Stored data

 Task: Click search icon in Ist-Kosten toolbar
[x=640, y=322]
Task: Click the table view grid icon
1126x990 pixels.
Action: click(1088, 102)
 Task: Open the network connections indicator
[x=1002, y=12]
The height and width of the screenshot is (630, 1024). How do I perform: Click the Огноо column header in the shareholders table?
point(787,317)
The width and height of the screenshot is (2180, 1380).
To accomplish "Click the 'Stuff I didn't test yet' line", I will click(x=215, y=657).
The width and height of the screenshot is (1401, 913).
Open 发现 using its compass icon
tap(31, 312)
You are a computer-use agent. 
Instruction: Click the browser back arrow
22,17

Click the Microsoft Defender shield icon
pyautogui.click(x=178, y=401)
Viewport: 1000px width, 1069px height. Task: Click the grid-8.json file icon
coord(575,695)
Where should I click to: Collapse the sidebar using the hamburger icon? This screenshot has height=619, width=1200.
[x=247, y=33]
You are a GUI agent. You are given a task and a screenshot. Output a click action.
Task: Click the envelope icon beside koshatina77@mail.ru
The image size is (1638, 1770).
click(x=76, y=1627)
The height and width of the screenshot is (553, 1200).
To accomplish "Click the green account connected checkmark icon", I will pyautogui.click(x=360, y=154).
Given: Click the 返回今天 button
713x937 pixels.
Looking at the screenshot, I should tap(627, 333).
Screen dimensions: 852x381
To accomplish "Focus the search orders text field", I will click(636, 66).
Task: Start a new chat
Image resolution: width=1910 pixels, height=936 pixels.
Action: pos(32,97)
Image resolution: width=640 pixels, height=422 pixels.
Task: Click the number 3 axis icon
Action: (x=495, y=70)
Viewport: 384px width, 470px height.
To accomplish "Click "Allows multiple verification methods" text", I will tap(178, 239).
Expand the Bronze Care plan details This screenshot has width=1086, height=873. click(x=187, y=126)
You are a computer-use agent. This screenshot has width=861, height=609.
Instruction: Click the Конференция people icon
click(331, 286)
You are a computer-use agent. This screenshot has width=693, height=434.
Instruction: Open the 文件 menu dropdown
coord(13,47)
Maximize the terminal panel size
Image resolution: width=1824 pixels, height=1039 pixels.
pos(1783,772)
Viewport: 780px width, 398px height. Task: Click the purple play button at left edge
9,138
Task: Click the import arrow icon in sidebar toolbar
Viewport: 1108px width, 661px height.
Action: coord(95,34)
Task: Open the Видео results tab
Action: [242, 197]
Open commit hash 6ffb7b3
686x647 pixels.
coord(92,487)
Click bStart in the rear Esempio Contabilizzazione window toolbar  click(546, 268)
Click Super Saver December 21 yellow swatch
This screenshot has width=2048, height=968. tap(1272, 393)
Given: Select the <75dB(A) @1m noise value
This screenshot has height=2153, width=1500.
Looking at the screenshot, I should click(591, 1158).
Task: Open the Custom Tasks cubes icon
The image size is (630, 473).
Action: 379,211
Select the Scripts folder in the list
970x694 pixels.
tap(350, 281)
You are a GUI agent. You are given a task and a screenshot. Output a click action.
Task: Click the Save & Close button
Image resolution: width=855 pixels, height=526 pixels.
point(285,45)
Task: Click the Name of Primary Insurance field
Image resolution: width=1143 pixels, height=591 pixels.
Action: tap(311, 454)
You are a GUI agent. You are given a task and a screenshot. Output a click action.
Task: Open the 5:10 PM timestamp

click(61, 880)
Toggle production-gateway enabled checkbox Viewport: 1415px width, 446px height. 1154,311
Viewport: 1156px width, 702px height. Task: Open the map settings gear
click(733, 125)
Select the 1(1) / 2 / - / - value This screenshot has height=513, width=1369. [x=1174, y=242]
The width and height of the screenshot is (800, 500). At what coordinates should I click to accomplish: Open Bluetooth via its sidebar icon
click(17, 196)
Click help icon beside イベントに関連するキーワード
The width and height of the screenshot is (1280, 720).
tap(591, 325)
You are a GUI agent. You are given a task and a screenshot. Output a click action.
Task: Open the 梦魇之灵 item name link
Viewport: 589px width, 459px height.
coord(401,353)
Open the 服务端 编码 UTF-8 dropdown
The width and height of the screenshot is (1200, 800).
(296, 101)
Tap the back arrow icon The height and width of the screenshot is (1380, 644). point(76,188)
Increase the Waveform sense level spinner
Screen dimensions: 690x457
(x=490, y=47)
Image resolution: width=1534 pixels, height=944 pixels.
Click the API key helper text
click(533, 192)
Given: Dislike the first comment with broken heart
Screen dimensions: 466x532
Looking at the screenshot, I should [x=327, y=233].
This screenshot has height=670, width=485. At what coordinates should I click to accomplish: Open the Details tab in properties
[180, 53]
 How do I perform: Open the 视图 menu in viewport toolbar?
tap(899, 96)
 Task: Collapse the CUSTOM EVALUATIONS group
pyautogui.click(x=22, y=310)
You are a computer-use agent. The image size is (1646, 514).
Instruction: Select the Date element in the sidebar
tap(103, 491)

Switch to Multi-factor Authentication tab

-- EXERCISE --
Search the data above for "value" and copy every line where it turns up.

-- RESPONSE AREA --
Given: Select the <75dB(A) @1m noise value
Select the 1(1) / 2 / - / - value This screenshot has height=513, width=1369. [x=1174, y=242]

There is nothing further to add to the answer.